Alright let’s get the second obligatory mention out of the way with. It is as good as people say. My personal distaste for Alan Moore aside, I do believe him to be one of the greatest comic book writers of all time and Watchmen legitimately does deserve to be held in high regard as one of the greatest comic books ever written, if not the greatest.
Watchmen was revolutionary in the way it deconstructed superhero tropes and brought mature reality to them- it addressed the fact that being a superhero probably sucked and that superheroes were probably not all great people. Doctor Manhattan is so powerful (not unlike superman) that he has lost the ability to relate to his own species, and now no longer finds them interesting. Rorschach is emotionally scarred by the things he’s seen as a superhero and has turned into a crazed vigilante. There are many more examples as every single character is incredibly well fleshed out; there isn’t a weak cast member at all although I would argue that more could have been done with Silk Spectre.

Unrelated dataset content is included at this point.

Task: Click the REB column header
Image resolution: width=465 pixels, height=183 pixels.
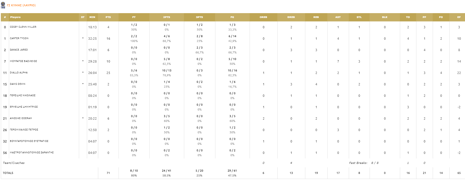Action: [316, 17]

Watchmen brings you into the world incredibly, being more than just a comic book it also features news clipping and excerpts from the original Nite Owl’s autobiography which tells you more about characters such as the Comedian and more about the history of superheroes in this alternate 1985. With superheroes being a fact of life the comic books don’t tend to feature superheroes in this world either, with a boy reading “Tales of the Black Freighter” a comic within a comic. However rather than just being a gimmick it actually matters in the comic book as it serves as a counterpoint to Adrian Veidt’s motivations and story as well as other plot points within the book.
Watchmen may well be my favourite comic purely because like a well oiled machine everything it does works and everything runs properly. There is nothing in Watchmen that doesn’t add up to the overall story, the subplots and side stories all drive towards the key themes that Watchmen aims to get across and it’s an absolute master piece. A magnum opus that helped to create the modern age of comics and it’s undoubtedly the most influential comic on this list.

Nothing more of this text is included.